Chapter 6, Problem 2SP

(a)

To determine

The acceleration of the crate.

Answer to Problem 2SP

The acceleration of the crate is $0.5{\text{ m/s}}^2$.

Explanation of Solution

Given Info: The mass of the crate is $100\text{ kg}$ and the net force on the crate is $50\text{ N}$.

Write the equation for the net force acting on a body given by the Newton’s second law.

$F=ma$

Here,

$F$ is the net force on the crate

$m$ is the mass of the crate

$a$ is the acceleration of the crate

Rewrite the above equation for $a$.

$a=\frac{F}{m}$

Substitute $50\text{ N}$ for $F$ and $100\text{ kg}$ for $m$ in the above equation to find $a$.
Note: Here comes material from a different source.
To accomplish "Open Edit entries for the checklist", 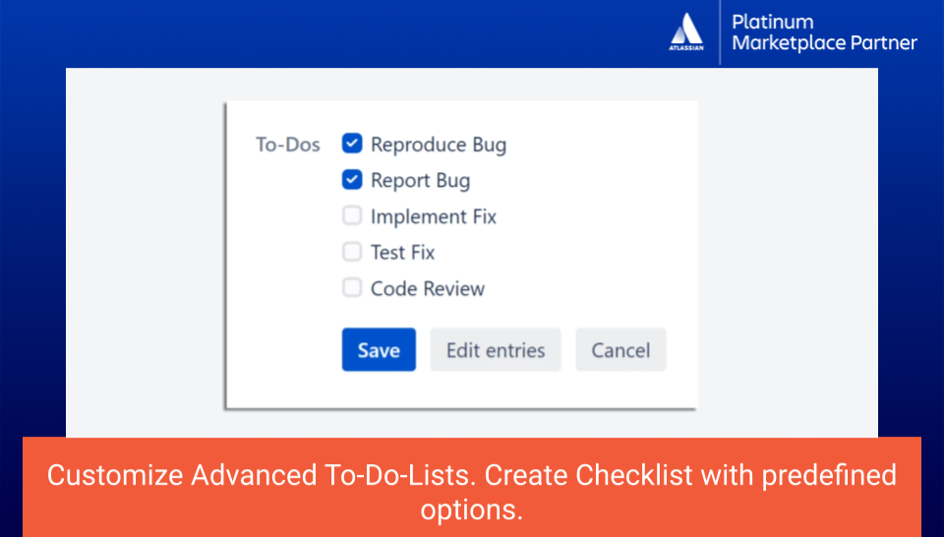I will (496, 350).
$\begin{array}{c}a=\frac{50\text{ N}}{100\text{ kg}}\\ =0.5{\text{ m/s}}^2\end{array}$

Conclusion:

Thus the acceleration of the crate is $0.5{\text{ m/s}}^2$.

(b)

To determine

The distance travelled by the crate in $4\text{ s}$ if it was started from rest.

Answer to Problem 2SP

The distance travelled by the crate in $4\text{ s}$ if it was started from rest is $4\text{ m}$.

Explanation of Solution

Write the equation for the distance displacement.

$s=ut+\frac{1}{2}a{t}^2$

Here,

$s$ is the displacement of the crate

$u$ is the initial velocity of the crate

$t$ is the time taken for the displacement

Substitute $0\text{ m/s}$ for $u$, $0.5{\text{ m/s}}^2$ for $a$ and $4\text{ s}$ for $t$ in the above equation to find $s$.

$\begin{array}{c}s=0+\frac{1}{2}\left(0.5{\text{ m/s}}^2\right){\left(4\text{ s}\right)}^2\\ =4\text{ m}\end{array}$

Conclusion:

Thus the distance travelled by the crate in $4\text{ s}$ if it was started from rest is $4\text{ m}$.

(c)

To determine

The work done by the $50\text{ N}$ force.

Answer to Problem 2SP

The work done by the $50\text{ N}$ force is $200\text{ J}$.

Explanation of Solution

Write the equation for the work done.

$W=Fd$

Here,

$W$ is the work done

$F$ is the applied force

$d$ is the distance moved

Substitute $50\text{ N}$ for $F$ and $4\text{ m}$ for $d$ in the above equation to find $W$.

$\begin{array}{c}W=\left(50\text{ N}\right)\left(4\text{ m}\right)\\ =200\text{ J}\end{array}$

Conclusion:

Thus the work done by the $50\text{ N}$ force is $200\text{ J}$.

(d)

To determine

The velocity of the crate at the end of $4\text{ s}$.

Answer to Problem 2SP

The velocity of the crate at the end of $4\text{ s}$ is $2\text{ m/s}$.

Explanation of Solution

Write the equation for the velocity of the crate.

$v=u+at$

Here,

$v$ is the final velocity of the crate

Substitute $0\text{ m/s}$ for $u$, $0.5{\text{ m/s}}^2$ for $a$ and $4\text{ s}$ for $t$ in the above equation to find $v$.

$\begin{array}{c}v=0\text{ m/s}+\left(0.5{\text{ m/s}}^2\right)\left(4\text{ s}\right)\\ =2\text{ m/s}\end{array}$

Conclusion:

Thus the velocity of the crate at the end of $4\text{ s}$ is $2\text{ m/s}$.

(e)

To determine

The kinetic energy of the crate at the end of $4\text{ s}$ and how does it compare to the work computed in part (c).

Answer to Problem 2SP

The kinetic energy of the crate at the end of $4\text{ s}$ is $200\text{ J}$ and it is equal to the work computed in part (c).

Explanation of Solution

Given Info: The mass of the crate is $100\text{ kg}$.

Write the equation for kinetic energy.

$\text{KE}=\frac{1}{2}m{v}^2$

Here,

$KE$ is the kinetic energy

Substitute $100\text{ kg}$ for $m$ and $2\text{ m/s}$ for $v$ in the above equation to find $K.E$.

$\begin{array}{c}\text{K}\text{.E}=\frac{1}{2}\left(100\text{ kg}\right){\left(2\text{ m/s}\right)}^2\\ =200\text{ J}\end{array}$

The work computed in part (c) is also equal to $200\text{ J}$.

Conclusion:

Thus the kinetic energy of the crate at the end of $4\text{ s}$ is $200\text{ J}$ and it is equal to the work computed in part (c).